Doctors have begun to assess the ovarian reserve by measuring hormone levels and seeing how the ovaries respond to various fertility treatments. This helps evaluate the availability of eggs and the likelihood that a healthy pregnancy will result. "Some women who are 35 are fertile while others are not because their supply of eggs is depleted," Brzyski says. "In the last decade, we've learned this can be investigated through a blood test on the third day of the menstrual cycle. If the numbers are normal, it doesn't guarantee fertility. But if the numbers are abnormal, it points to a serious problem. Up to 20 percent of women who seek infertility care have an abnormal ovarian reserve test."
There are also tests that evaluate how sperm and eggs interact, as well as whether either party is developing antibodies to the sperm. This occurs when the man's or the woman's immune system recognizes the sperm as something foreign and attacks it.
10 Important Questions to Ask Your Doctor About Infertility & Reproduction
Might my job or my partner's job be contributing to our problems?
Is it important to proceed with an infertility evaluation now, or should we wait a while longer?

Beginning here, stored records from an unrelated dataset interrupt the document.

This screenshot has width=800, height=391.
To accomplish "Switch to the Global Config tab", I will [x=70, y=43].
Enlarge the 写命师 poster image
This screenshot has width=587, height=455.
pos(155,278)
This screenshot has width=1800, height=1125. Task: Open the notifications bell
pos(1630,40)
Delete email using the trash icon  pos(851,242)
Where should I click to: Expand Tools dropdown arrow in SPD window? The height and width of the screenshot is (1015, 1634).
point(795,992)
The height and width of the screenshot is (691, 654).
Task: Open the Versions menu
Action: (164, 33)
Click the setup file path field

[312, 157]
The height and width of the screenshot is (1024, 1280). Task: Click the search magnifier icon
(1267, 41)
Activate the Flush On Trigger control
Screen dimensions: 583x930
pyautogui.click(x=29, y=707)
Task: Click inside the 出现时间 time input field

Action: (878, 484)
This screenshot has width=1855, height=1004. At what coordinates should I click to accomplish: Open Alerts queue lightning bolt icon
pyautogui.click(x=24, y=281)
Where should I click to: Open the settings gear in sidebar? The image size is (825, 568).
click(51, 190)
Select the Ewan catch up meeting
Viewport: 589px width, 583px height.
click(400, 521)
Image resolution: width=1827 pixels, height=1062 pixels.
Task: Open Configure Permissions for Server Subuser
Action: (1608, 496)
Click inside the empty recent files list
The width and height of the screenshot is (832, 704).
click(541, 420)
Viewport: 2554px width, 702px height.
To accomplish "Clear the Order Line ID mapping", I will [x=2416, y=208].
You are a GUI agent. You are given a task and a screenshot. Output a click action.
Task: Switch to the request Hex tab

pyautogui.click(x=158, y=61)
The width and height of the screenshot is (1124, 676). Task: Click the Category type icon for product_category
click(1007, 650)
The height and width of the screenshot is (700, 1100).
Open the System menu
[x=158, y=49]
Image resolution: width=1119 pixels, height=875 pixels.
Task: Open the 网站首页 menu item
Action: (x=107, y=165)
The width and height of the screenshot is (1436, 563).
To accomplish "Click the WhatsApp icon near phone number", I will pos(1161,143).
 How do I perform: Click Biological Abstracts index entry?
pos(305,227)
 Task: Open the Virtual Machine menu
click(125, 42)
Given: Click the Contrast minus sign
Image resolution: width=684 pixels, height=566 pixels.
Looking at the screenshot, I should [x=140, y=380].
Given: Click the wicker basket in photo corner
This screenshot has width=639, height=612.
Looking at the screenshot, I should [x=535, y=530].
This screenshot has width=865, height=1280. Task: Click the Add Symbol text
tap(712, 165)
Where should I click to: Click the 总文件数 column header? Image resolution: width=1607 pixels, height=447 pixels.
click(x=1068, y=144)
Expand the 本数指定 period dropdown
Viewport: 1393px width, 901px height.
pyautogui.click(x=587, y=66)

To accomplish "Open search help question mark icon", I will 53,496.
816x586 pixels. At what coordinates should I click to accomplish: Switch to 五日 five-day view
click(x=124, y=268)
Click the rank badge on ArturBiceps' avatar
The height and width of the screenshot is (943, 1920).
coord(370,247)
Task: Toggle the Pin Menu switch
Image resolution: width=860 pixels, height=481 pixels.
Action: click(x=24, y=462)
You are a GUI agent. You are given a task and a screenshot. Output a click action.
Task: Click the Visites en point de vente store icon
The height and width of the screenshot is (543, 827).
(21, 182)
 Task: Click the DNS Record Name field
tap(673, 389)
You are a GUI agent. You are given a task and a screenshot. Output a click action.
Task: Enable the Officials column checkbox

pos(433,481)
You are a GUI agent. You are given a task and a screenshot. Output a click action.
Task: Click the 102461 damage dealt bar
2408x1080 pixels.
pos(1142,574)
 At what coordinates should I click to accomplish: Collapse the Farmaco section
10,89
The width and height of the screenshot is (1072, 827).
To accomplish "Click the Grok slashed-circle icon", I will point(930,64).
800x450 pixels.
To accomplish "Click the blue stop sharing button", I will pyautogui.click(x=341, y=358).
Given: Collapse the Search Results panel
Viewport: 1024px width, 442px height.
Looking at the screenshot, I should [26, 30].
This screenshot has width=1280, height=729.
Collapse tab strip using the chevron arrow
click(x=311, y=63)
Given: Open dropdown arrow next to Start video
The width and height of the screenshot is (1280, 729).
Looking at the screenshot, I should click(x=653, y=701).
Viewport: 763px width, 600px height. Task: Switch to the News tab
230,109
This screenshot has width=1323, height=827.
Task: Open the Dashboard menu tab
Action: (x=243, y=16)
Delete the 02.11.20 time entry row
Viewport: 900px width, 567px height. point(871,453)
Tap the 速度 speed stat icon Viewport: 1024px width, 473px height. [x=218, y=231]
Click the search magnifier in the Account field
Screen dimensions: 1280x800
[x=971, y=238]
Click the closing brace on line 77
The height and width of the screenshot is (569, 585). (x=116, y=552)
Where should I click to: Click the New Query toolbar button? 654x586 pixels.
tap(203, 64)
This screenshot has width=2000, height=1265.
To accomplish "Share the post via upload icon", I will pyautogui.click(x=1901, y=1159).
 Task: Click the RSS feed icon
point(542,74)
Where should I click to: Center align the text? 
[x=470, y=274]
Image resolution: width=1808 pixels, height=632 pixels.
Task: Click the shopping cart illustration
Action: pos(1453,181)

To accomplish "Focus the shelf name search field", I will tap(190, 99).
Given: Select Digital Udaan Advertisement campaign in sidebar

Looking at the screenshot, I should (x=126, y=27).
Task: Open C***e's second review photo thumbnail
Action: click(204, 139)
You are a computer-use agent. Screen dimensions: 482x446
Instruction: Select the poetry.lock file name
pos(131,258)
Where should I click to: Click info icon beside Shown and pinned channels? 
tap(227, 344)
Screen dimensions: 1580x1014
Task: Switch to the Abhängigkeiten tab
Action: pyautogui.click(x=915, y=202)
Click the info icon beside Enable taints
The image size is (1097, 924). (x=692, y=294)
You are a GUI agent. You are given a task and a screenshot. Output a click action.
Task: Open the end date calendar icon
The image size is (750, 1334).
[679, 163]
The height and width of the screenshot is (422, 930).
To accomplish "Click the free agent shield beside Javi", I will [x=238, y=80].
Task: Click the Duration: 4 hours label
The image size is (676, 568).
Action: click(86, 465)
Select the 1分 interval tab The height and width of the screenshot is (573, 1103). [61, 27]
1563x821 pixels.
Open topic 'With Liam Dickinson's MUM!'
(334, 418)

What specific tests would you recommend to diagnose our infertility, and what do they cost?
What are the treatment options for our suspected diagnosis, and what do they cost?
How much of the cost of fertility treatments or testing does health insurance typically cover?
What is the national success rate, in terms of live births, for each of these treatments?
How many procedures of the type that you are recommending has this fertility clinic performed, and what is its success rate in terms of live births?
Can you put us in touch with former patients who have undergone similar treatments?